> TASK TO COMPLETE
Put the item lines from the one containing "You are a computer-use agent." through the end of the items into a numbered list, skipping blank lines and leaving out the pictures.
Start
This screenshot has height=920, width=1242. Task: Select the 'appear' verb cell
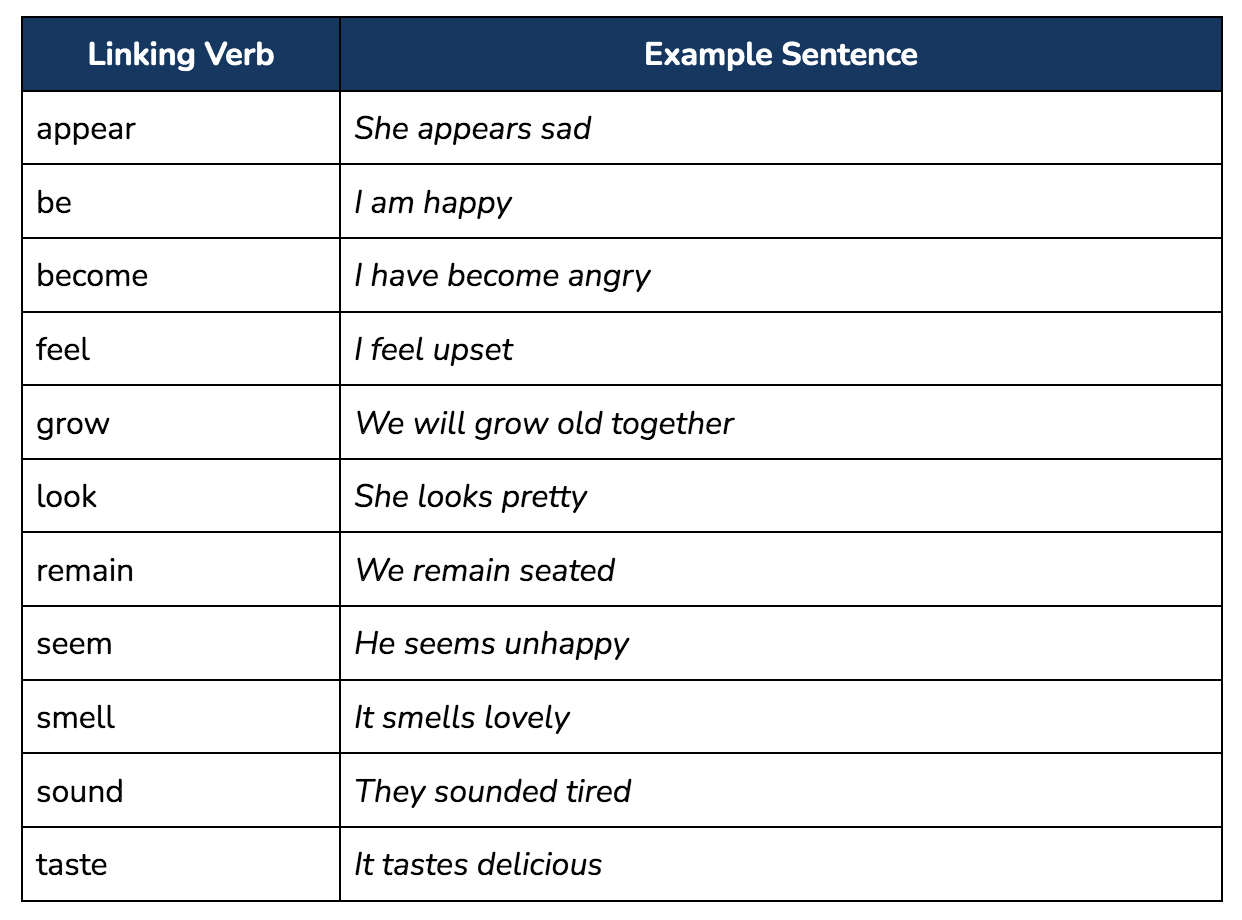[x=181, y=128]
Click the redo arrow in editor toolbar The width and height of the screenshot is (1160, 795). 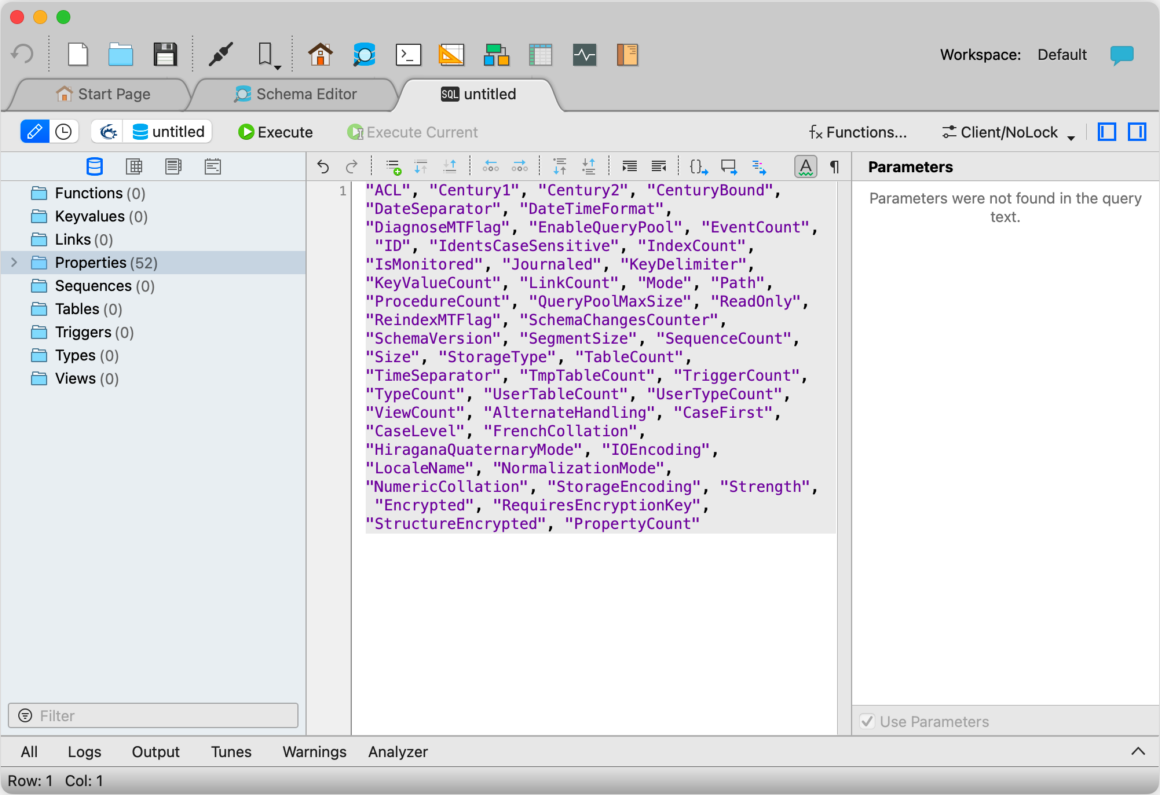click(x=352, y=166)
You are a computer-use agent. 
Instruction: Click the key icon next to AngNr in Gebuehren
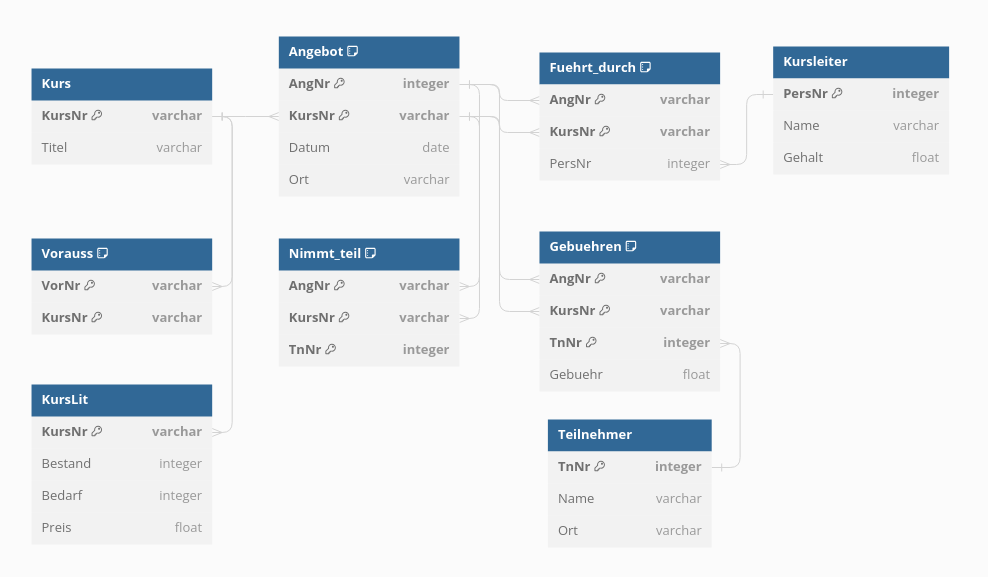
End
> ANSWER FOR THE TASK
1. You are a computer-use agent. 
2. Instruction: Click the key icon next to AngNr in Gebuehren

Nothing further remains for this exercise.